Breivik klagt darüber, dass er sein politisches Gedankengut nicht verbreiten darf.(Foto: dpa)

Beschwerde gegen Haftbedingungen: Breivik leidet unter Einsamkeit

Anders Behring Breivik tötet bei seinem Amoklauf in Oslo und auf der Insel Utöya 77 Menschen. Vor Gericht zeigt er keine Reue. Jetzt klagt er darüber, wie die Justiz mit ihm umspringt. Sein Anwalt spricht von unmenschlichen Haftbedingungen.

Allein auf Utöya starben 68 Menschen.
Allein auf Utöya starben 68 Menschen.(Foto: REUTERS)

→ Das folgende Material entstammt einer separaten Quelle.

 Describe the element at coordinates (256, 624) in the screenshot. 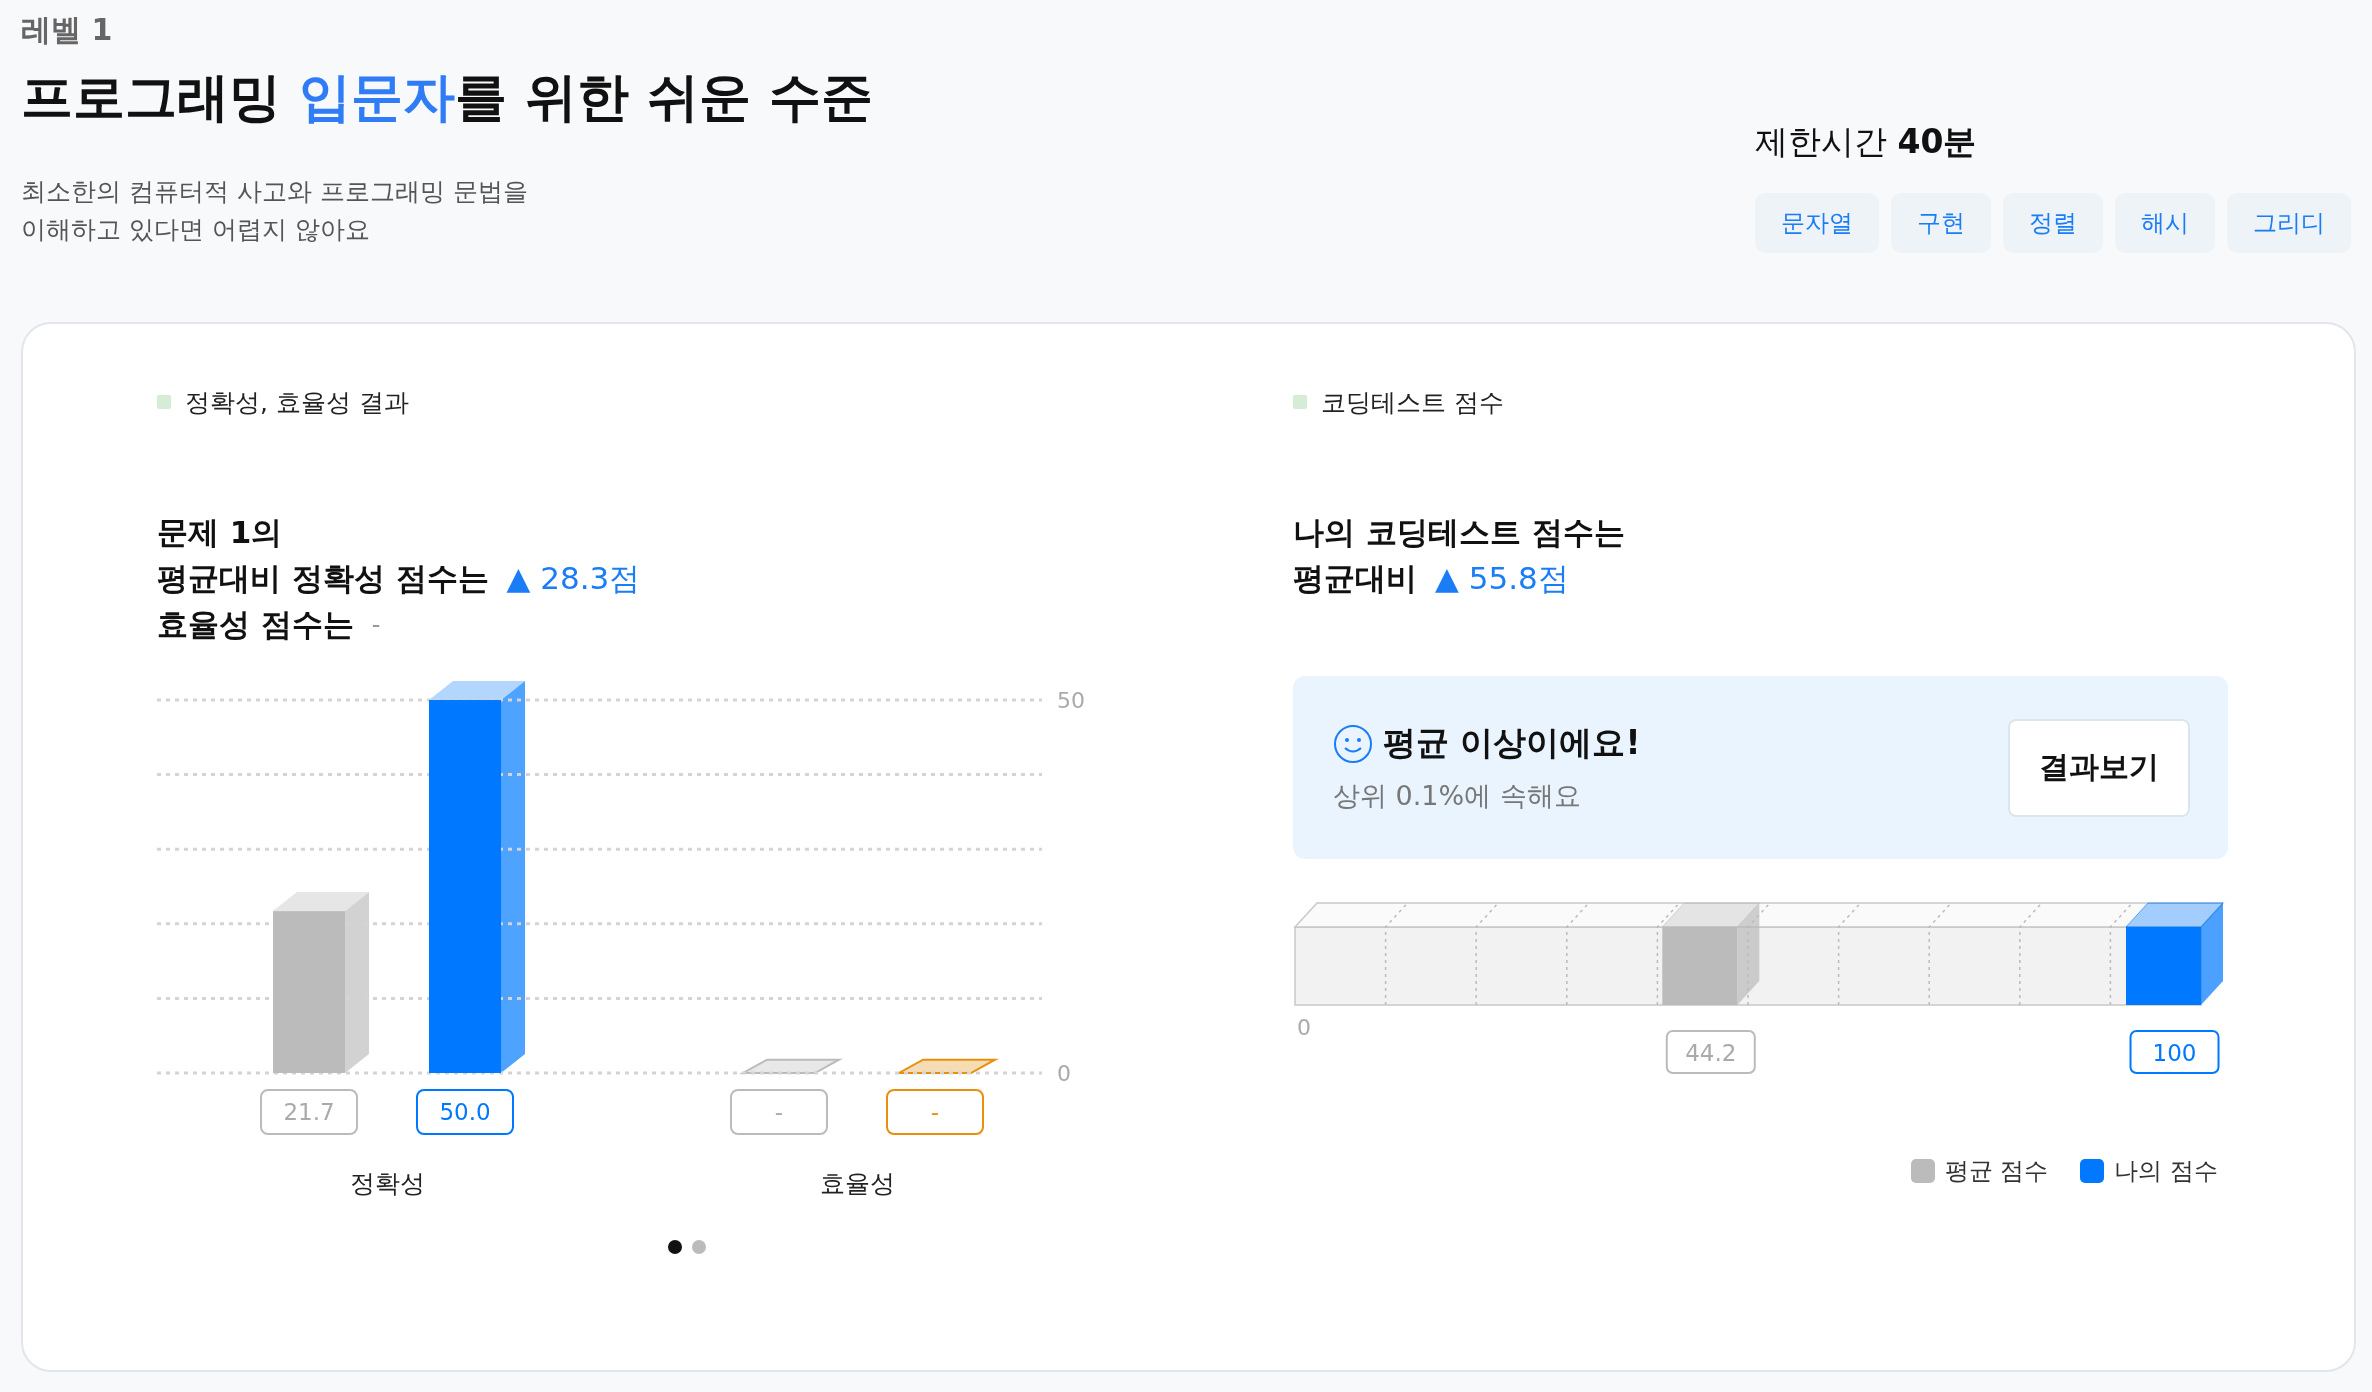

I see `summary-text: 효율성 점수는` at that location.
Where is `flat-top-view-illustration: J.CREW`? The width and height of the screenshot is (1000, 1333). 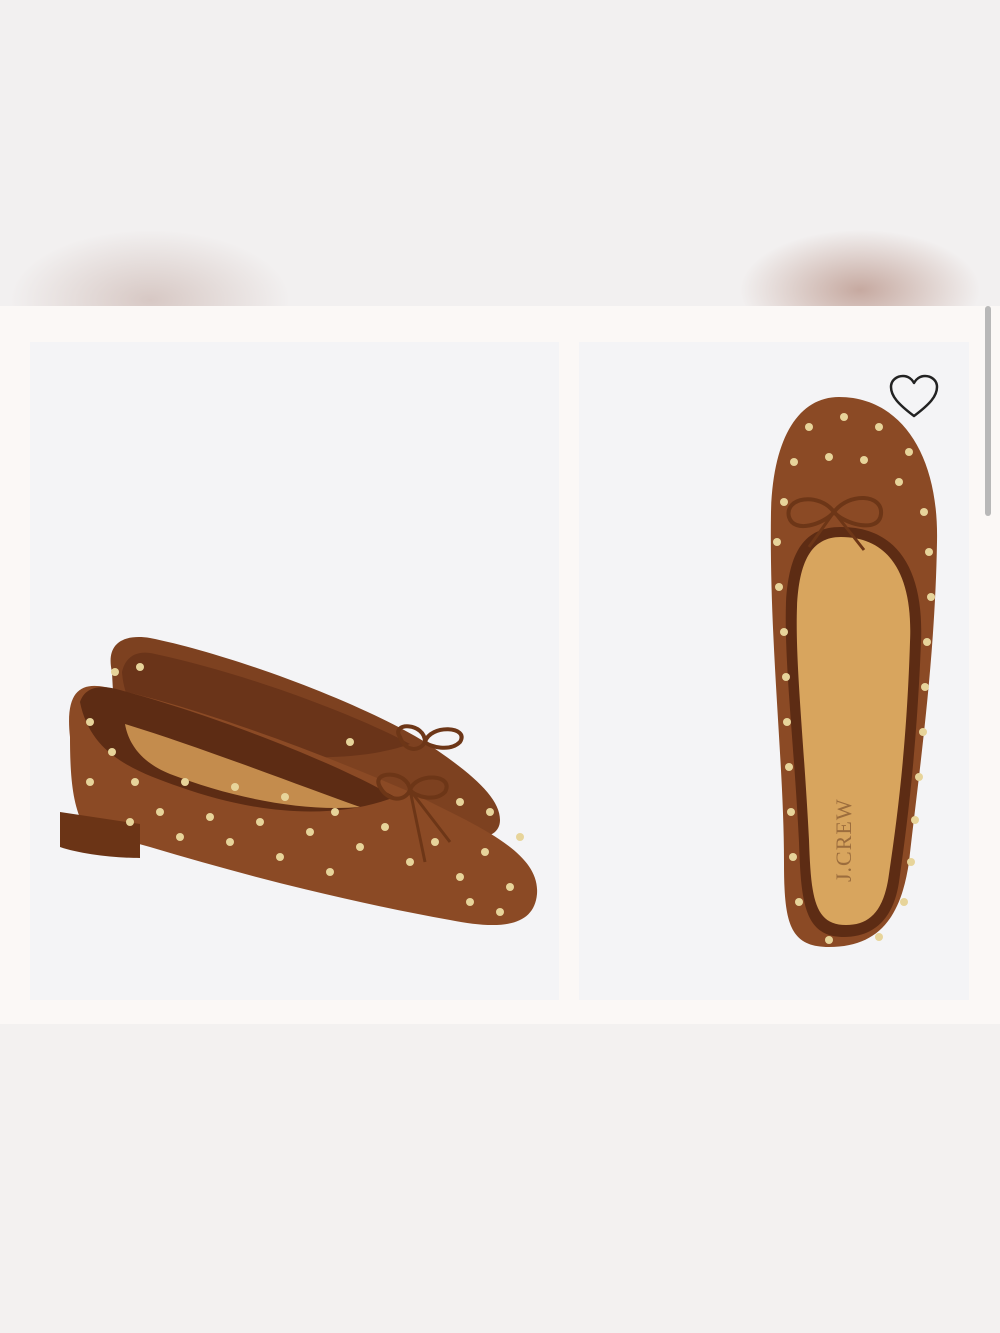
flat-top-view-illustration: J.CREW is located at coordinates (854, 672).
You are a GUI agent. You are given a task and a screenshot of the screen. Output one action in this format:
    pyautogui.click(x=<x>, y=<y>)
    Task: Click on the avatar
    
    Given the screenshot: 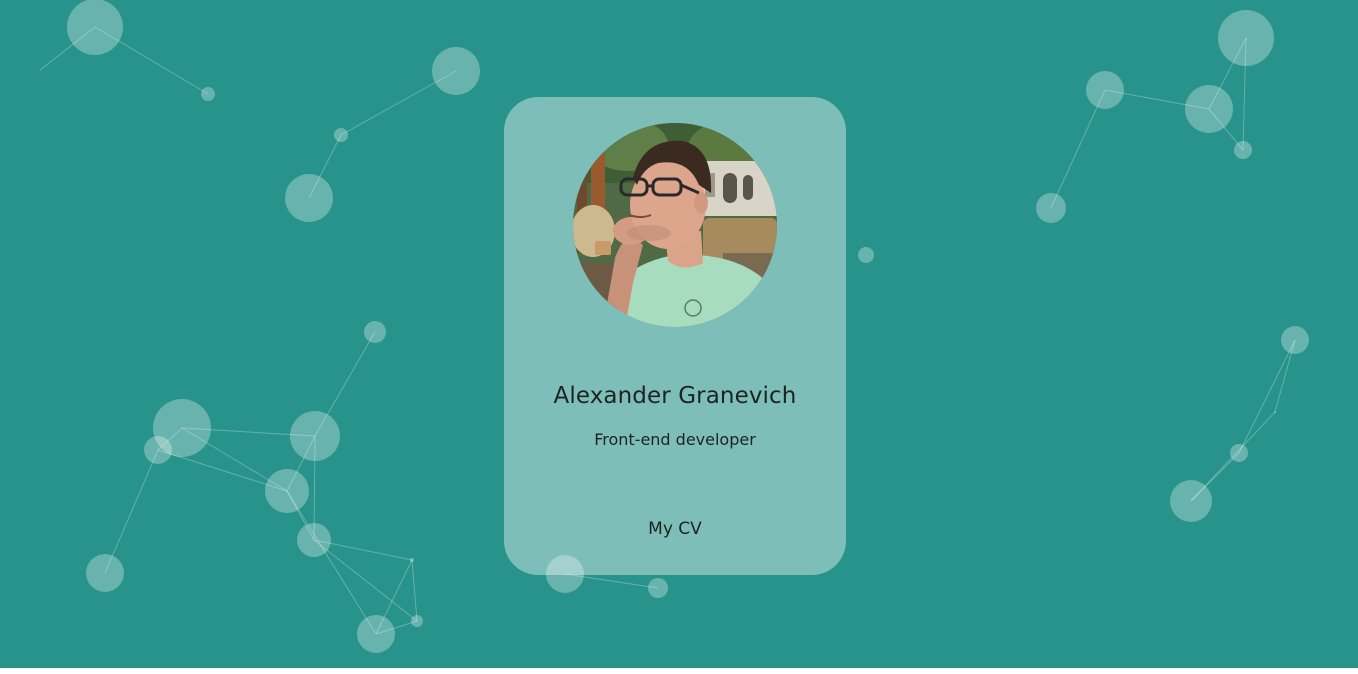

Der norwegische Attentäter Anders Behring Breivik hat bei den Strafvollzugsbehörden Beschwerde gegen seine Haftbedingungen eingelegt. Sein Anwalt Tord Jordet sagte, die Haftbedingungen seines Mandanten verstießen "gegen die Menschenrechte". Breiviks "Meinungsäußerungsfreiheit" werde seit mehr als einem Jahr "verletzt". Der 33-Jährige habe de facto keinen Zugang zu einem Computer, seine Post werde zensiert, sobald es darin um politische Themen gehe.

Breivik beklagt seinem Anwalt zufolge zudem die hohen Sicherheitsvorkehrungen, die seine Einzelhaft ohne Kontakt zu anderen Häftlingen kennzeichneten. Er und seine Zelle würden täglich durchsucht. Es mangele zudem an Möglichkeiten zu sozialen Aktivitäten und zur Unterhaltung. "Eine solche Behandlung ist unmenschlich", sagte sein Anwalt. Die Justizverwaltung äußerte sich zunächst nicht zu den Vorwürfen.

Breivik verbüßt für die Anschläge von Oslo und Utöya, bei denen am 22. Juli 2011 insgesamt 77 Menschen getötet wurden, 21 Jahre Haft. Ein Gericht ordnete zudem eine anschließende Sicherheitsverwahrung an. In der Haftanstalt Ila bei Oslo stehen ihm zusätzlich zu seiner Zelle eigentlich zwei weitere Zellen zur Verfügung, eine dient als kleiner Fitnessraum, die andere als Arbeitszimmer mit einem Computer ohne Internetzugang. Kontrolliert wird der Zugang jedoch von der Strafvollzugsbehörde, die Breiviks Bitte, den Computer nutzen zu können, in den vergangenen Wochen nicht nachgekommen sei, sagte Jordet.